At first, the Huttons thought of spending their savings on private schools. They decided to try public schools first. Their children, now ages 18 and 22, qualified for gifted and talented programs and stayed in public schools through graduation.
"The city system had what was right for them," says Mrs. Hutton, though she often felt she had to explain her choice. "When you explain to people from Towson and Cockeysville where you live, you almost feel defensive."
They've watched neighbors fearful of crime move out. But Mrs. Hutton says her family has no reason to leave. "It's a wonderful blend of eclectic people of different ages and different occupations with a real sense of community. It's successfully integrated. Everybody knows everybody."
Worried about schools
City firefighter Tom Nosek, 37, and his wife, Barbara, a nurse at St. Joseph Hospital, had hoped to stay in the brick duplex they bought six years ago in Hilltop, a neighborhood they love for its convenience and proximity to their family.
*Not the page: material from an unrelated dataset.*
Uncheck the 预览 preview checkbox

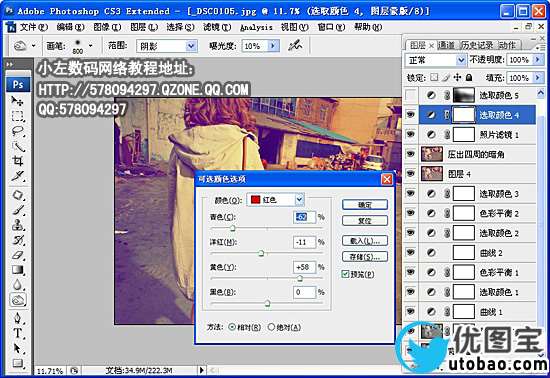coord(345,274)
But the family eventually will look elsewhere to live, possibly Baltimore or Harford county. Mr. Nosek says they'll be forced to leave for better schools for their daughters, ages 6 and 2, and lower property taxes that will allow them to buy a bigger house. He hears much the same from neighbors.
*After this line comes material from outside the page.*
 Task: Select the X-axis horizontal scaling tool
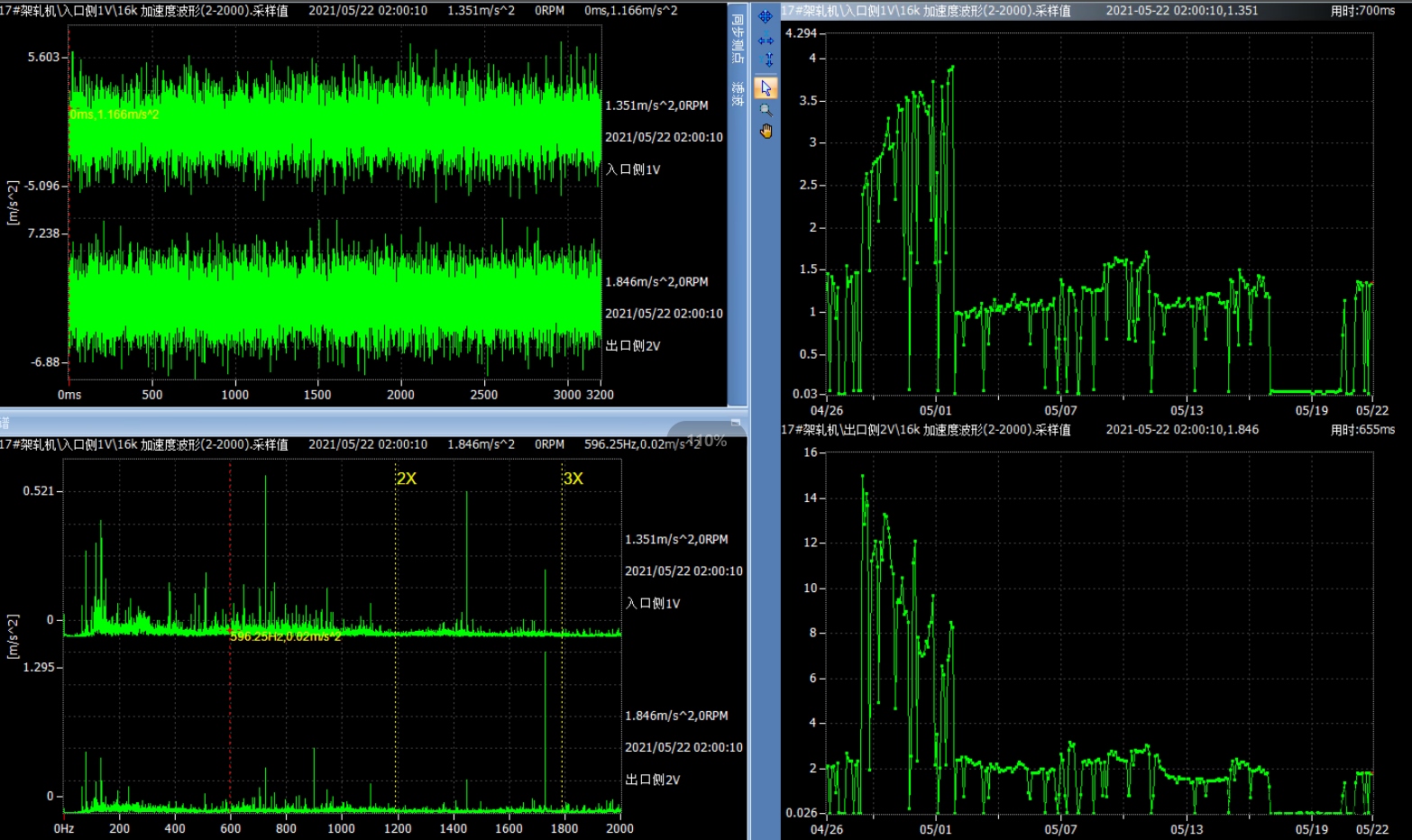(766, 41)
"Baltimore City has a good chance of losing more people if they don't do something about the school systems and bringing more people back in and creating more jobs," he says.
'I knew the people'
Dale Cate's Greektown neighborhood has been just about the )) only home she has known in her 28 years. Her family moved out for a few years to care for her grandfather, and her time in a detached home in a suburban setting convinced her to stay true to her city roots.
"Everybody seems to go to sleep at 8 p.m.," she says. "Nobody's sitting out talking."
She'd been renting when her parents' neighbor moved to a nursing home. She bought the house, where she lives with her 19-month-old daughter and a roommate.
"It's not too pricey, but decent for the city and convenient," says Ms. Cate, a power plant operator for Baltimore Gas and Electric Co. "Everything you'd want is right there, and you can walk a lot of places. You have a garden, but it's not so much that you're overwhelmed by it.
"I knew the neighborhood and knew the people," she says. "It's nice to be able to walk up the street and say 'hi' to people and chat."
Taxes the big problem
For Ron Ross, 36, a sales manager for a metals company, crime isn't more of a problem in Baltimore than anywhere else. The problem, he says, is the tax rate.
"I hear so much about crime, but I don't really see it," says Mr. Ross, who grew up in Canton and bought a brick rowhouse in Eastwood in 1983.
"If you drive to Eastwood and look at the same houses in Baltimore County, some houses were built by the same builder, yet we pay double the taxes," says Mr. Ross, who says he has lost confidence in the public schools and sends an 8-year-old daughter to private school.
"The city needs to become more aware of the fact it's competing against the surrounding counties," he says. "If they don't, there will be more of an exodus. The city has to start to consider itself as a corporation. The surrounding counties are taking businesses and people and taxpayers away."